Театр был ее домом. Большой, белый и ослепительный, с колоннами, стоял он на роскошной площади - а вокруг кипела и плескалась столица со всей своей темнотой, нуждой, социальными беспорядками. Огромное здание с погашенными огнями нависало по ночам над своим чревом. Повсюду, во всех уголках что-то шуршало, а потом уползало обратно во тьму - некий, похожий на летучую мышь, угасающий подземный мир. Потом огни гасли в ложах, везде, кроме клетушки ночного сторожа (где крохотная лампа освещала нижнюю часть лица, тяжелую массивную челюсть), и театр становился темным и тихим.

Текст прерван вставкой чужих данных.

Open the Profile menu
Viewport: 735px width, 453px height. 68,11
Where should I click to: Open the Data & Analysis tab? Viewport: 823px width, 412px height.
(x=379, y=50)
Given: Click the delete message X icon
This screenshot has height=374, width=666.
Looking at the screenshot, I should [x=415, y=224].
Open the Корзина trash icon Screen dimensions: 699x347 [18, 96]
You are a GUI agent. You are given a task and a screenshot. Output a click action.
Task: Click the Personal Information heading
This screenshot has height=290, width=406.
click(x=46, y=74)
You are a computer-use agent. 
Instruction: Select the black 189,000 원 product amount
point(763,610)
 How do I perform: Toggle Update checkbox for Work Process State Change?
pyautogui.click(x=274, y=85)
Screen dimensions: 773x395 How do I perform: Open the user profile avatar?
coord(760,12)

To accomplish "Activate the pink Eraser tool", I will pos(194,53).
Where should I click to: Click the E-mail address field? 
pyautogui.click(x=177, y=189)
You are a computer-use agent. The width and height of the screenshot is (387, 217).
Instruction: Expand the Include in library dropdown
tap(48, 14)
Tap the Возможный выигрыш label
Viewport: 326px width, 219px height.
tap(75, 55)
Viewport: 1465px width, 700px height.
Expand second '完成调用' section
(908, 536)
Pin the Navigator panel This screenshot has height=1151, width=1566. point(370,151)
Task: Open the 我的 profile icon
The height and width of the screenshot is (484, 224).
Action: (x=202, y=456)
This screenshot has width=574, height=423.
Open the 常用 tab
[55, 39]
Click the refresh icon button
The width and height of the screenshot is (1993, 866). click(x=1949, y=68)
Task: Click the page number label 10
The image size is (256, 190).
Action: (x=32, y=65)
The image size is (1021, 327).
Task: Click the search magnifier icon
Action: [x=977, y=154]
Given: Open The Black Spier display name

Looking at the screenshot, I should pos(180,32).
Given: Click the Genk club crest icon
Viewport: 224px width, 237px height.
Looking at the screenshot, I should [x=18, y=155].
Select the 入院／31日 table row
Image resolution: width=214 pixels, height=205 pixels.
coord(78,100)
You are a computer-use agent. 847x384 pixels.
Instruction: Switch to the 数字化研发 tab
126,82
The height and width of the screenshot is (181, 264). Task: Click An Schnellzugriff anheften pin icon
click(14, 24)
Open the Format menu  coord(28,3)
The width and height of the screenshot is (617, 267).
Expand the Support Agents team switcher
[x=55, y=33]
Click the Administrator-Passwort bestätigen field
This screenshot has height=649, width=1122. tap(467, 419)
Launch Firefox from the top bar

Здание походило на какое-то тело, на модель вселенной, составленную из системы похожих на лабиринты помещений, - а в середине находилось самое главное, полость внутри тела, темная пустая сцена и темный тихий зал, в котором, казалось, еще шла жизнь, звучали голоса, вздохи любви и предсмертные крики, гул толпы и топот армейских сапог. Все зеркала спали, в них теперь была темнота. Там, среди ночи и одиночества все яснее ощущалось присутствие некоего странного живого тела, произносившего беззвучную речь, почти безграничного тела, состоявшего из голосов.
И так же, как в здании театра, в теле актрисы тоже было помещение, не имевшее границ, где была сплошная темнота. Комната неосознанного, выходившая прямо в ночь большого города и современности, из ночей столицы приходили сюда сны и жили в ней, не то в звере, не то в человеке. Театр был ее домом, и когда она покидала его поздно вечером (на этой стадии своей карьеры, как уже было сказано, в обитом шелком экипаже), она покидала и саму себя и уезжала во что-то неясное, тайное, забытое.
Сцена была дырой в мир, черной мировой сценой, откуда несло холодом.
И вот однажды - а время звало и вопило, люди бросали бомбы - это неясное, забытое вдруг задвигалось, из темной комнаты вышло некое существо, и живое и мертвое: однажды она услышала, как кто-то зовет ее из темноты - скоро, мол, все лопнет, обвалится, стены падут, занавес взлетит вверх, ворвется окружающий мир, ворвется тьма. Однажды (время звало и вопило, люди бросали бомбы) это неясное, тайное, забытое задвигалось, из темноты ее звал сильный голос второго "я" - а может, он звучал всегда?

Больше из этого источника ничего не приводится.